Skip-stop schedules for public transportation
AuthorChew, Joanne Suk Chun
AffiliationMathematics and Statistics
MetadataShow full item record
Document TypePhD thesis
Access StatusThis item is embargoed and will be available on 2019-08-24. This item is currently available to University of Melbourne staff and students only, login required.
© 2017 Dr. Joanne Suk Chun Chew
Public transit skip-stop operations were first introduced to cope with the traffic congestion. Skip-stop operations take place when each vehicle services a subset of stations along a route, which together covers all stations. Most skip-stop scheduling problems in the literature were case based real-life problems. As a complementary contribution to the literature, we considered the generic fundamental skip-stop scheduling problems, and designed heuristics to solve them. We investigated variants of this problem. Five types of problems were considered: (i) minimizing passenger in-vehicle traveling time; (ii) minimizing passenger waiting time with equal passenger size problem; (iii) minimizing passenger waiting time with unequal passenger size and overtaking scheduling problem; (iv) minimizing passenger waiting time with unequal passenger size and non-overtaking scheduling problem; (v) minimizing passenger waiting time, in-vehicle traveling time and passenger capacity surplus time. A case study on Melbourne train network was also considered based on the problem (v). Optimal heuristic algorithms were developed for problem (i). For problems (iii), (iv) and (v), various methods were designed for each problem.
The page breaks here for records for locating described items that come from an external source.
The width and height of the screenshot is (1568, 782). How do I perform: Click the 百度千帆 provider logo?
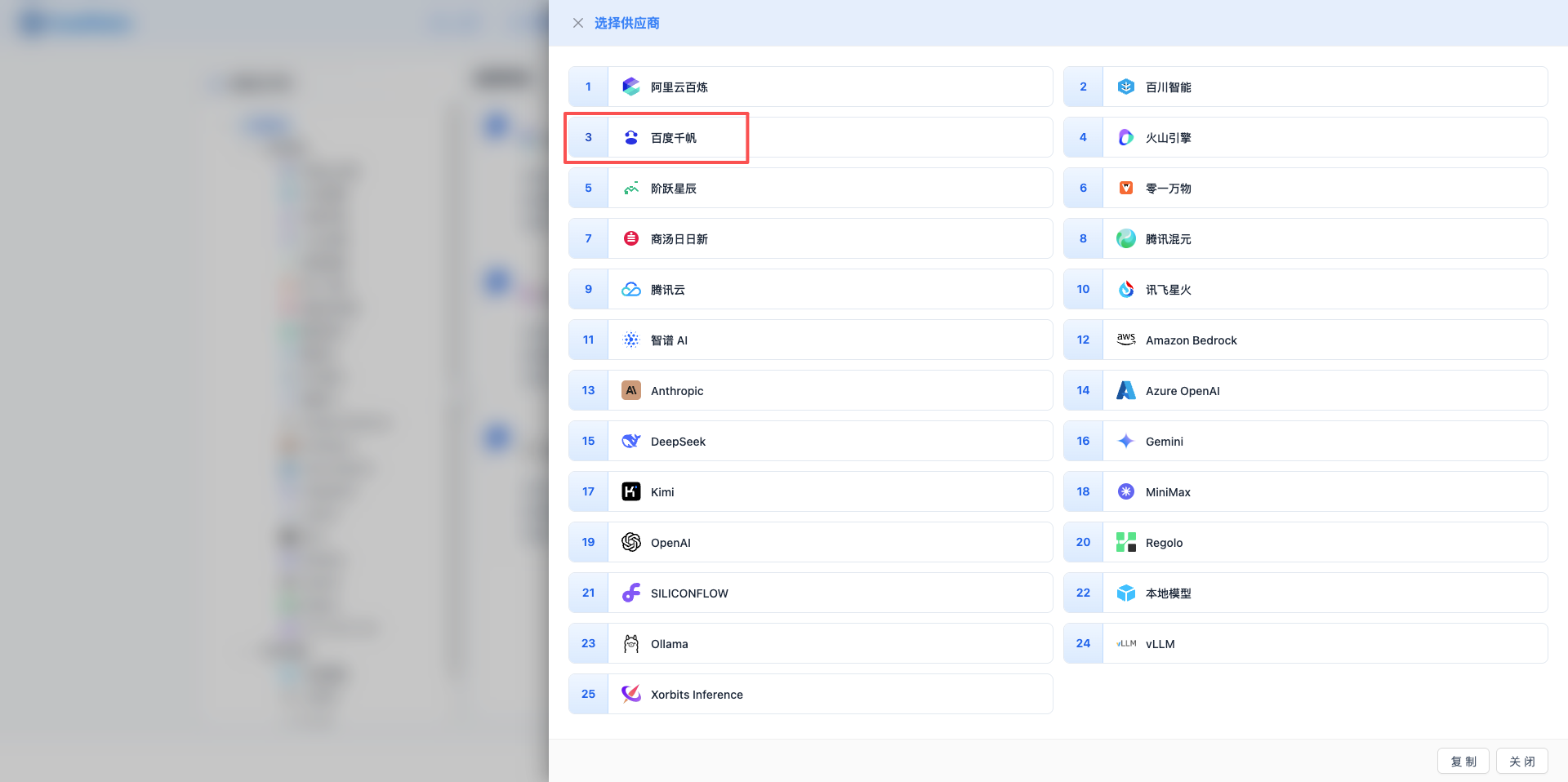[x=630, y=137]
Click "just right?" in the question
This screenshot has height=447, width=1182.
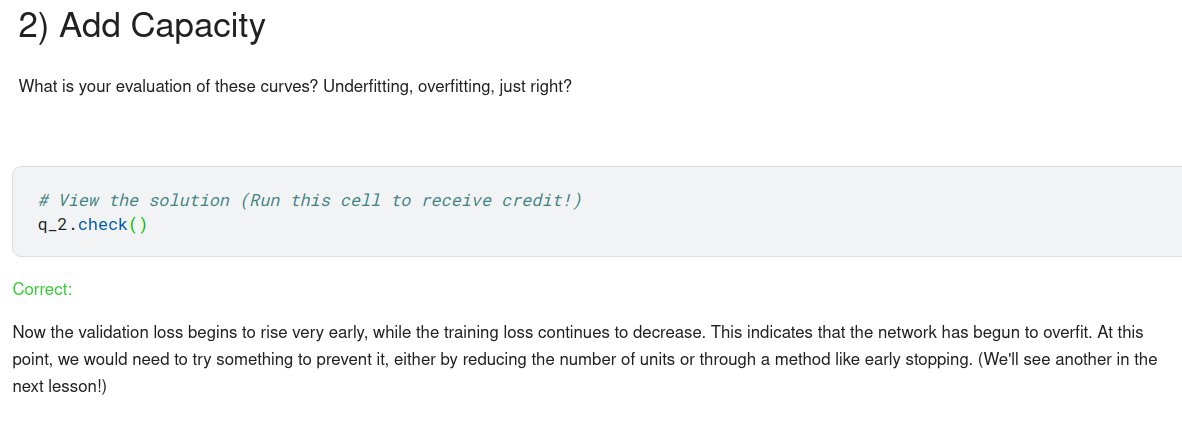536,86
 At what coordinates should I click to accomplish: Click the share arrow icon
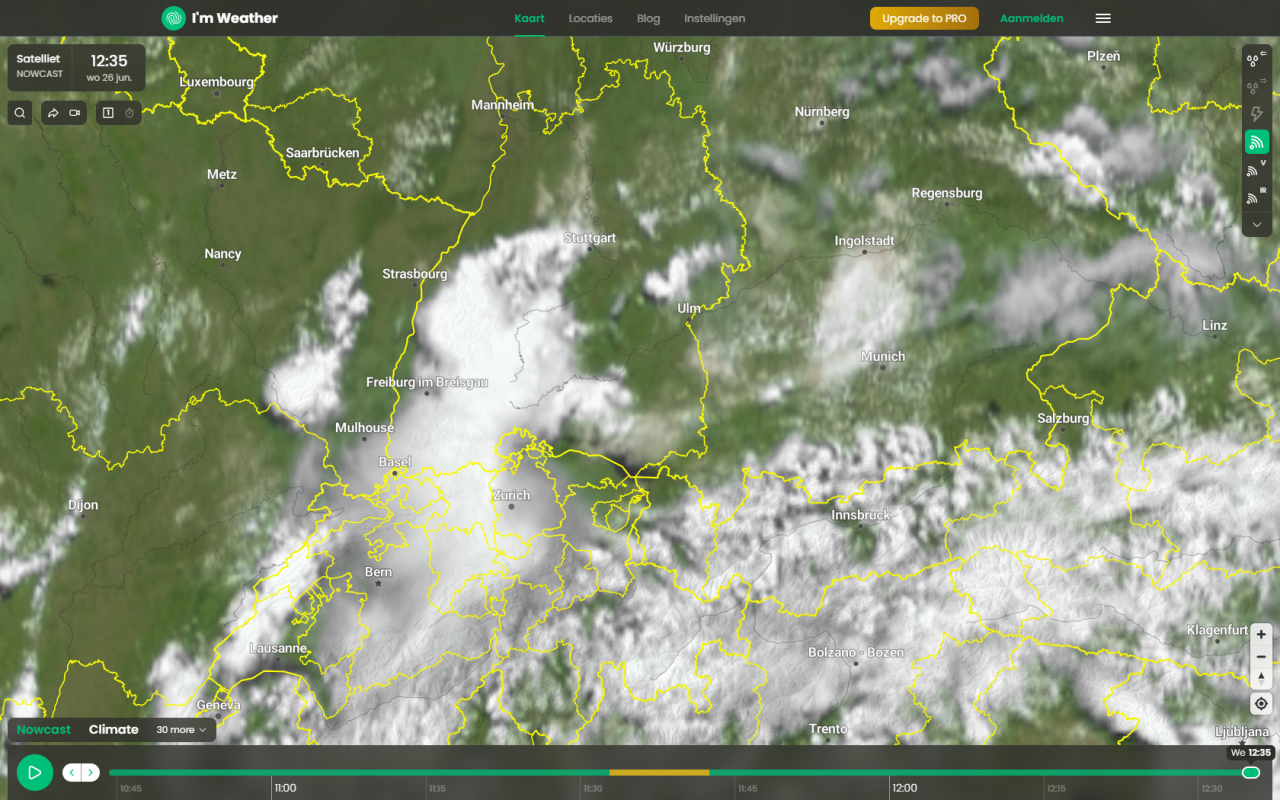tap(53, 113)
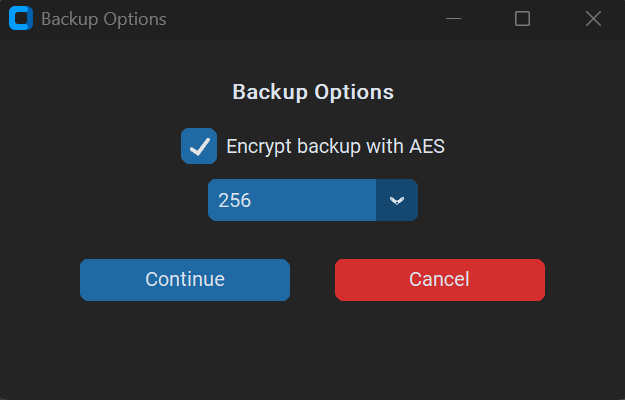The width and height of the screenshot is (625, 400).
Task: Click the Continue button
Action: click(x=185, y=280)
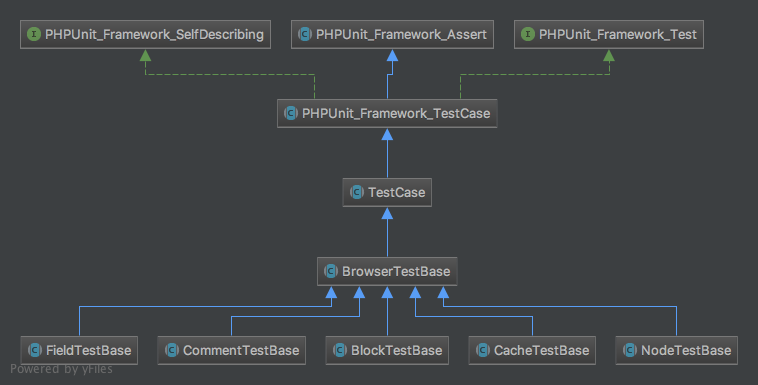Viewport: 758px width, 385px height.
Task: Click the class icon on CommentTestBase
Action: tap(172, 350)
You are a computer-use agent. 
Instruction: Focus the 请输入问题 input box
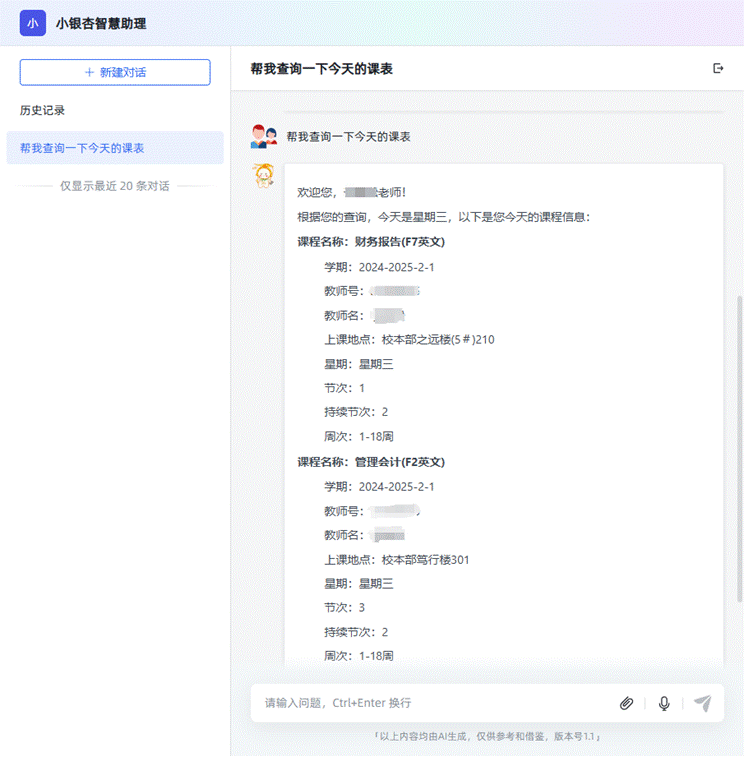[x=430, y=703]
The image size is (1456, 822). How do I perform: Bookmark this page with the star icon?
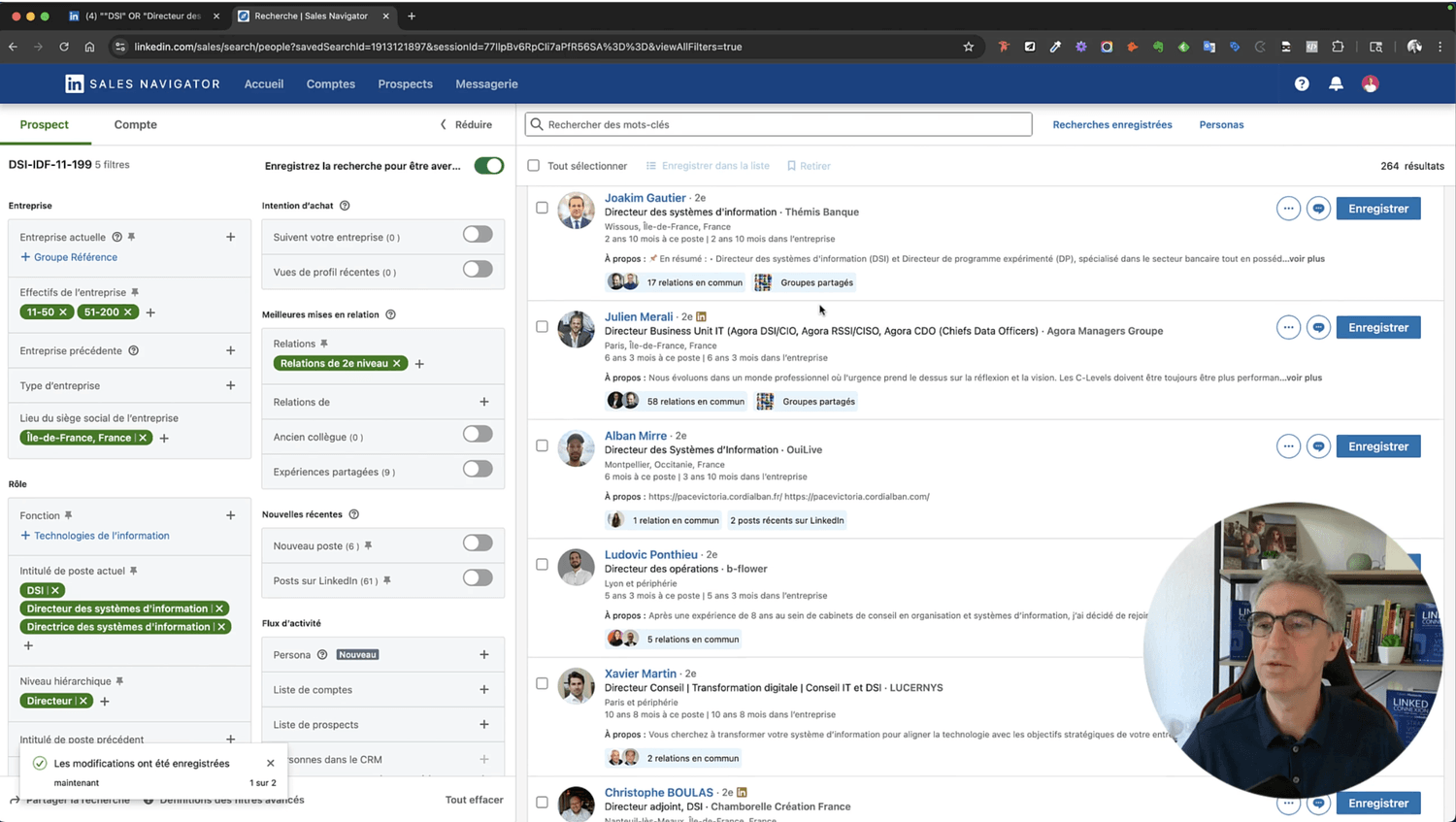[x=968, y=47]
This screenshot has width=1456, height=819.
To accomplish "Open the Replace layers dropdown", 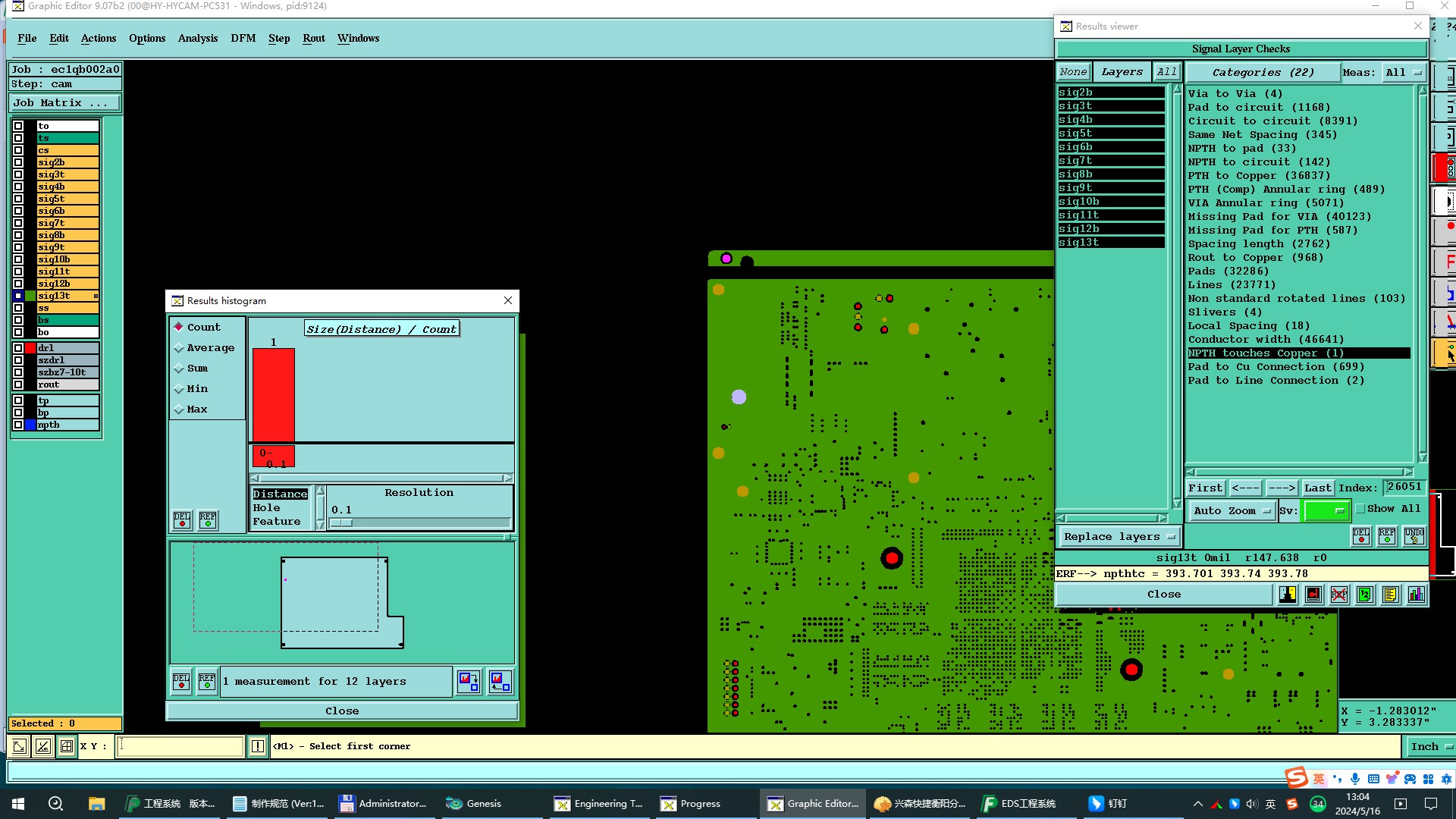I will pos(1119,537).
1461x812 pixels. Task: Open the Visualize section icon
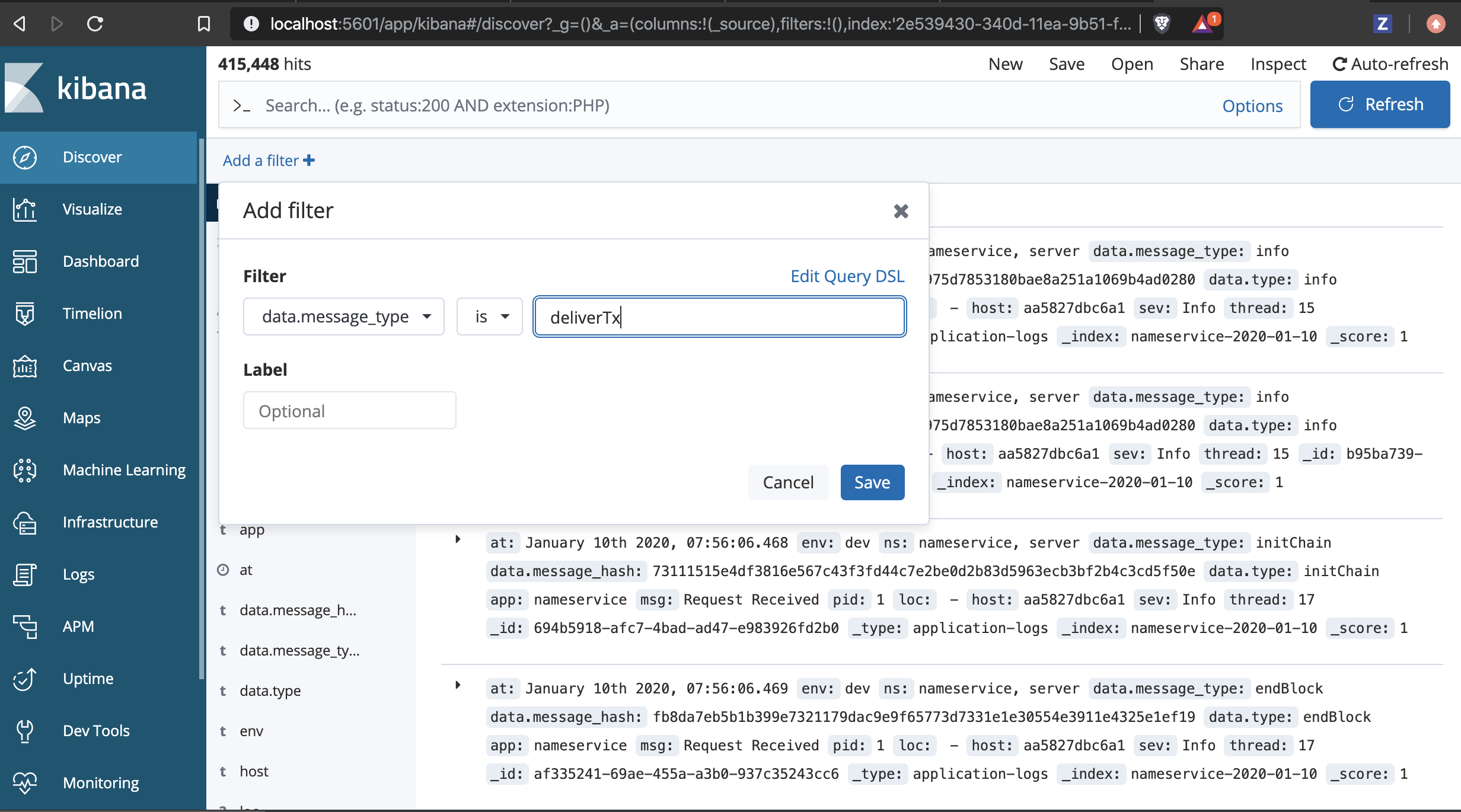24,209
In particular, the heuristic algorithm of TBHA for the problem (iii) obtained competitive solutions with negligible running times for all the instances tested and had the worst case ratio of the total passenger waiting time found to the minimum total passenger waiting time found of 1.30. In problem (iv), push and ρ-push heuristic algorithms produced high-quality solutions and also take a negligible time to run the programs of all sizes. In problem (v), column generation with NOVHA as the subproblem outperformed the other methods used in terms of the computational times and solutions. When solving the case study, CG with NOVHA as the subproblem produced a solution that improved passenger waiting and in-vehicle traveling time from the current train system by 12.7%.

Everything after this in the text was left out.